[Massacres Of The South (1551-1815) VI by Alexandre Dumas Pere]@TWC D-Link bookMassacres Of The South (1551-1815) VI CHAPTER VII 8/30
A mysterious voice, proceeding from the sanctuary, reminded them that the English had, in their iniquitous treaty, forgotten to include the ashes of those whom a happier fate had spared the sight of the ruin of Parga.
Instantly they rushed to the graveyards, tore open the tombs, and collected the bones and putrefying corpses.
The beautiful olive trees were felled, an enormous funeral pyre arose, and in the general excitement the orders of the English chief were defied.
With naked daggers in their hands, standing in the crimson light of the flames which were consuming the bones of their ancestors, the people of Parga vowed to slay their wives and children, and to kill themselves to the last man, if the infidels dared to set foot in the town before the appointed hour.

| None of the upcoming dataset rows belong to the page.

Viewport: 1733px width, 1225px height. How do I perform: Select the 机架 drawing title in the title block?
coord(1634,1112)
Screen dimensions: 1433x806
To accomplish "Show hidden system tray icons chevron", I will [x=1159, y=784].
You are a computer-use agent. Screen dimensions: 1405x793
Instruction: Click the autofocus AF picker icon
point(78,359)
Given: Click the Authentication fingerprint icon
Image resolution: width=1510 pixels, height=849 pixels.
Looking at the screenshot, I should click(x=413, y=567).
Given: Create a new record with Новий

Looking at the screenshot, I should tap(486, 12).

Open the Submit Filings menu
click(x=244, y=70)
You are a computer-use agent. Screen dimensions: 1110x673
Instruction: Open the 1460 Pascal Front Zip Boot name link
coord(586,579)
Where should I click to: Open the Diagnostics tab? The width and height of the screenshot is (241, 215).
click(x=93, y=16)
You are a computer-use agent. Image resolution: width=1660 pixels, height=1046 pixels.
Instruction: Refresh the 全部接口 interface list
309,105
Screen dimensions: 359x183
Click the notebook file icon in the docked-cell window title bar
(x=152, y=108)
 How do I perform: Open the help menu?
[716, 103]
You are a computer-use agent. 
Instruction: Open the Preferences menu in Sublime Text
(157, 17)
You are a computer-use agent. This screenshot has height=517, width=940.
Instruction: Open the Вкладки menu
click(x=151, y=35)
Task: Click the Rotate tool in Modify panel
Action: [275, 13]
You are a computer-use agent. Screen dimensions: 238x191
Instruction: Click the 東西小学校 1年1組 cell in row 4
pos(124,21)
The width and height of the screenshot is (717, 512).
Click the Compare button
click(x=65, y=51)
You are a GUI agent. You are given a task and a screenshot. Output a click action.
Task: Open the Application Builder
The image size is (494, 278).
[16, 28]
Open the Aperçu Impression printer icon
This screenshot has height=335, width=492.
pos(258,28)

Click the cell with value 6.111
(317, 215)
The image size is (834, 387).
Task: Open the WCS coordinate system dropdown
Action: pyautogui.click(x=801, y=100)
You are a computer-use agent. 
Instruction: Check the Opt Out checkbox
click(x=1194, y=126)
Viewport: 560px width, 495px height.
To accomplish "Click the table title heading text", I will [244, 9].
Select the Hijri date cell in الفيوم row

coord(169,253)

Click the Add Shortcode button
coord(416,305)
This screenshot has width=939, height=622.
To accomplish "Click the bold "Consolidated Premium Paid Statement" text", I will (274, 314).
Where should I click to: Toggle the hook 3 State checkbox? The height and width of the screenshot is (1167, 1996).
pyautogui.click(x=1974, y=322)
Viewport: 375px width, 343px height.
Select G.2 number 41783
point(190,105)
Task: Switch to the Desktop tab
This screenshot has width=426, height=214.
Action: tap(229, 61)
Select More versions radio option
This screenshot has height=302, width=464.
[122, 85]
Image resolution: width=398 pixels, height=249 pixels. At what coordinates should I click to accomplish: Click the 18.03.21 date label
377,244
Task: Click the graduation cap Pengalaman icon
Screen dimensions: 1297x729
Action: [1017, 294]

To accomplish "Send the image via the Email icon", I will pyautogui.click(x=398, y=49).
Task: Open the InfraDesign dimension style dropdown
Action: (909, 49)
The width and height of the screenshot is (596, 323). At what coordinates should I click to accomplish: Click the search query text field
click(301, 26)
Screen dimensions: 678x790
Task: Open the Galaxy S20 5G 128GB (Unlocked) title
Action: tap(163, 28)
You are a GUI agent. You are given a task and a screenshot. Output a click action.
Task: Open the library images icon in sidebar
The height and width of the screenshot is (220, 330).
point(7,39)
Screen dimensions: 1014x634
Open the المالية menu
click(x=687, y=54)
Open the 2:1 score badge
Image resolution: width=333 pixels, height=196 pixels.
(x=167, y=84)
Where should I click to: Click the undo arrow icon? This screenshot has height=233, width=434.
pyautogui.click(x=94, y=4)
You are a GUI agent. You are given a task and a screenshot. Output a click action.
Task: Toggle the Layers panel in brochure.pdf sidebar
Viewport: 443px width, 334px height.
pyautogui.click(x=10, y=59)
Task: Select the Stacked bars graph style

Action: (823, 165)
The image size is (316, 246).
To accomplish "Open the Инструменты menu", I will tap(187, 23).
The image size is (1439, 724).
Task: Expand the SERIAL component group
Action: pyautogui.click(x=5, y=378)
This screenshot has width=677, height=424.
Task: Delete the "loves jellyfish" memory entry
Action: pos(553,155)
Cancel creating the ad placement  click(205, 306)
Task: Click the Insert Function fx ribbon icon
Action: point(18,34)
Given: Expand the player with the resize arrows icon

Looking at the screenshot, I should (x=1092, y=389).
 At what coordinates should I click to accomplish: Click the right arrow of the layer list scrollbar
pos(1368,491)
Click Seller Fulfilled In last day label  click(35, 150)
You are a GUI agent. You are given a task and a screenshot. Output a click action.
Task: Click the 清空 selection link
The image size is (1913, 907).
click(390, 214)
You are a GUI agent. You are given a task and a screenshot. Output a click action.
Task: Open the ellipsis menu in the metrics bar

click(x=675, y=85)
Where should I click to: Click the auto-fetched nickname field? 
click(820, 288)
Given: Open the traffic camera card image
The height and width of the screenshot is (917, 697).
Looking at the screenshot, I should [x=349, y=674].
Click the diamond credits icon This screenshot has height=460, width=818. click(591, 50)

Xenocles, the last of the Greek poets, inspired by this sublime manifestation of despair, even as Jeremiah by the fall of Jerusalem, improvised a hymn which expresses all the grief of the exiles, and which the exiles interrupted by their tears and sobs. A messenger, crossing the sea in all haste, informed the Lord High Commissioner of the terrible threat of the Parganiotes.